== Segment start ==

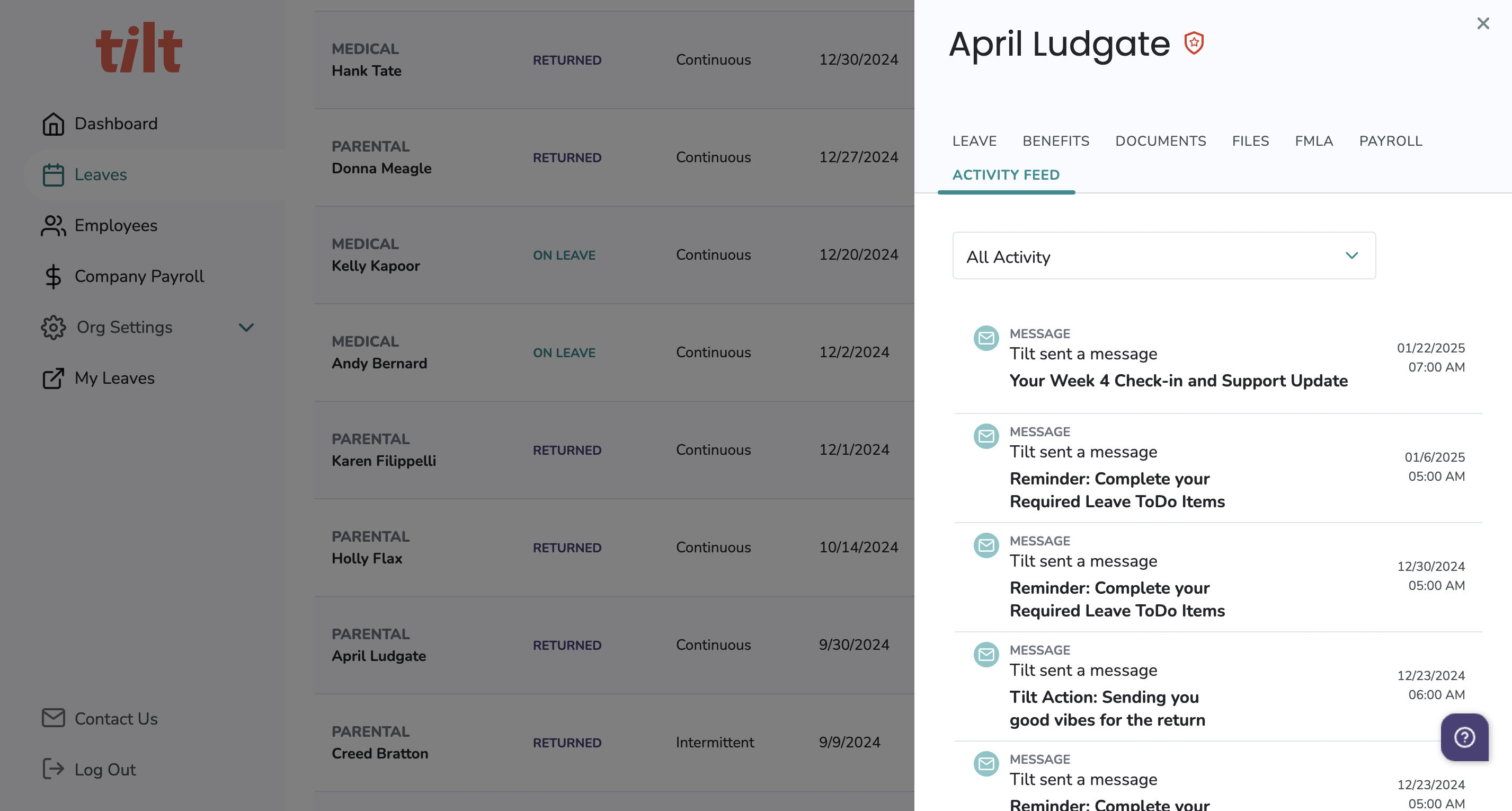Expand Org Settings submenu chevron
This screenshot has height=811, width=1512.
tap(246, 328)
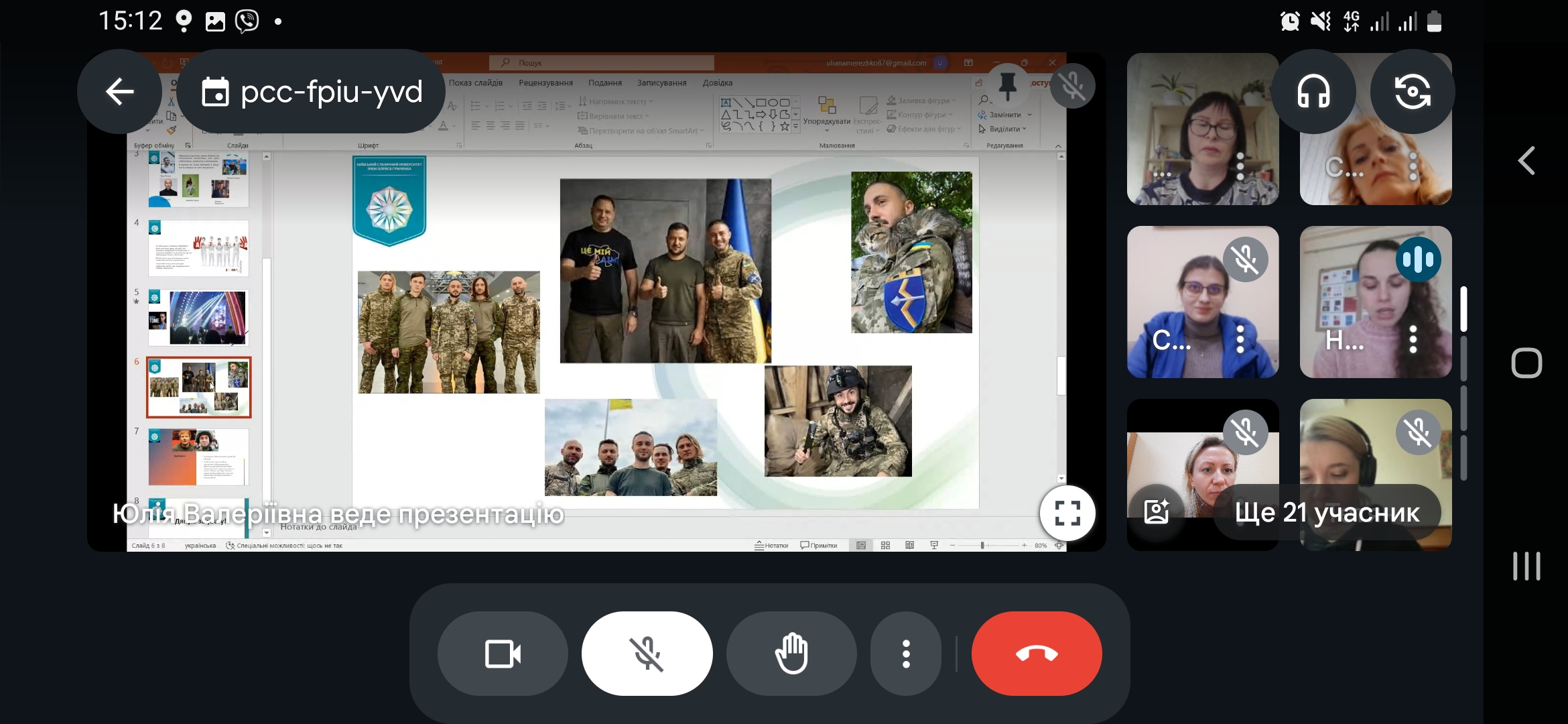Raise hand in the meeting
Viewport: 1568px width, 724px height.
pyautogui.click(x=791, y=654)
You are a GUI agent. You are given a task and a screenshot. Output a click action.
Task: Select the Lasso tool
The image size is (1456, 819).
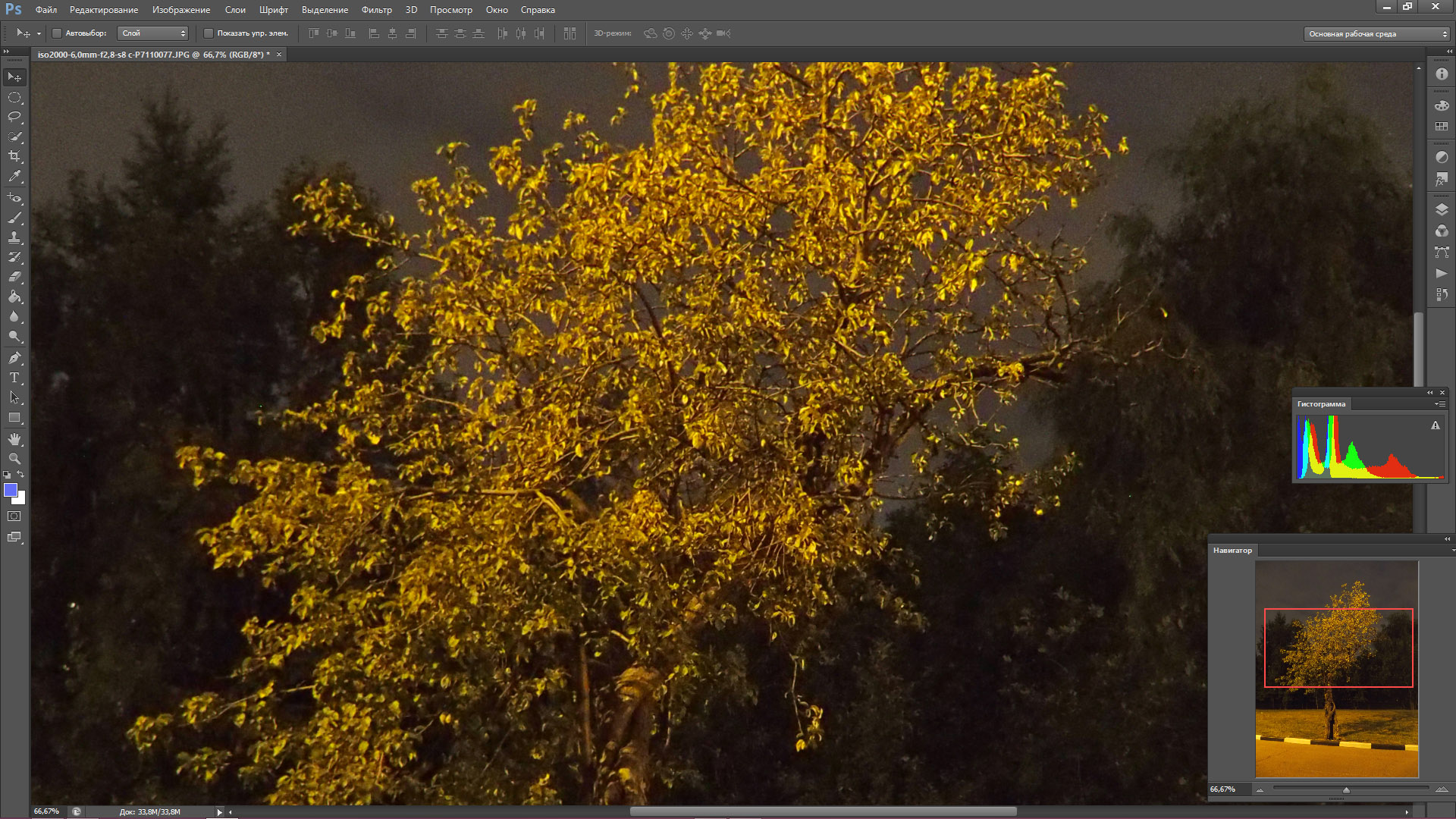[14, 117]
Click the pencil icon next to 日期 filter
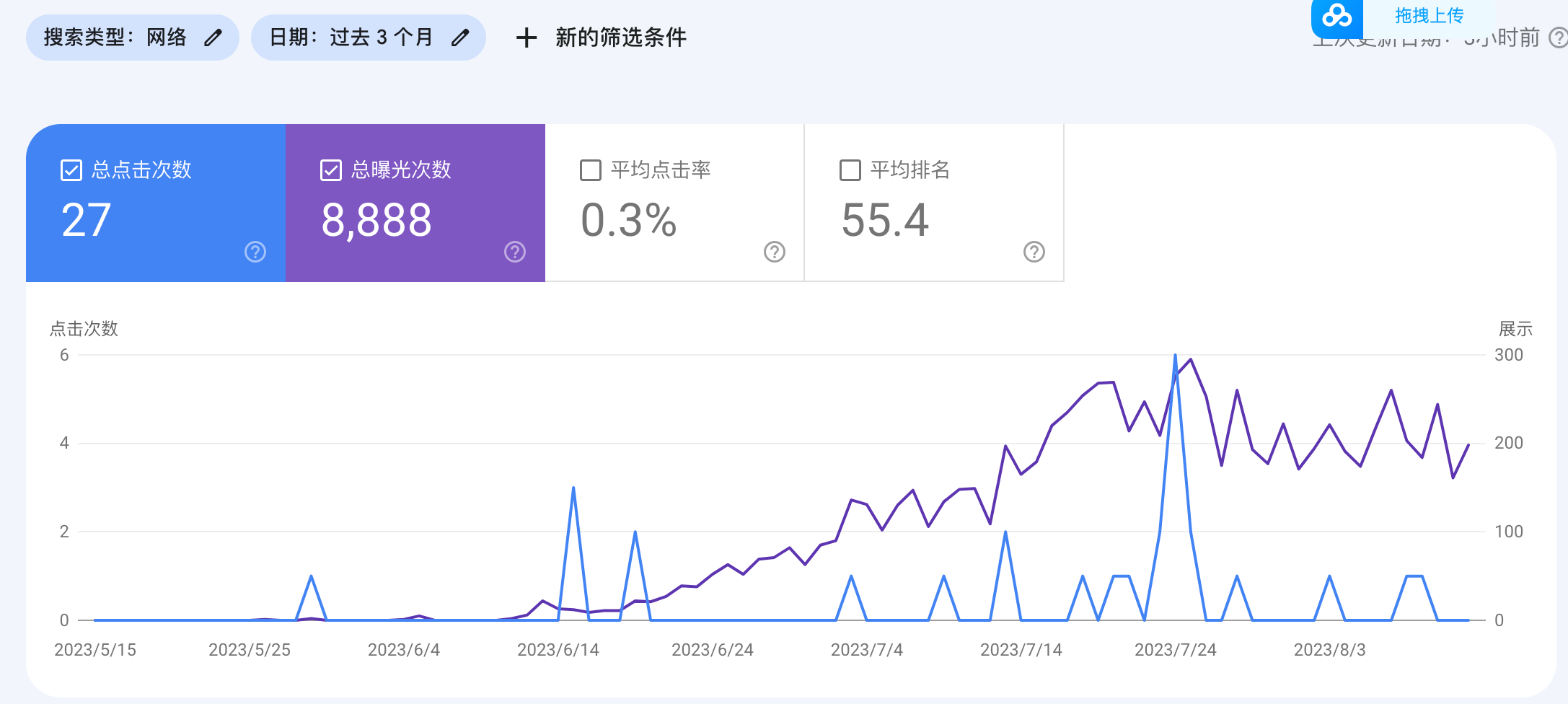Image resolution: width=1568 pixels, height=704 pixels. pyautogui.click(x=460, y=37)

== Segment end ==

Exercise instructions
Take the lines from the one containing "The image size is (1456, 819)." through the final line of the listing above and print them exactly, including both ends but no pictures.

Response below
The image size is (1456, 819).
[14, 117]
Click the pencil icon next to 日期 filter
Image resolution: width=1568 pixels, height=704 pixels. pyautogui.click(x=460, y=37)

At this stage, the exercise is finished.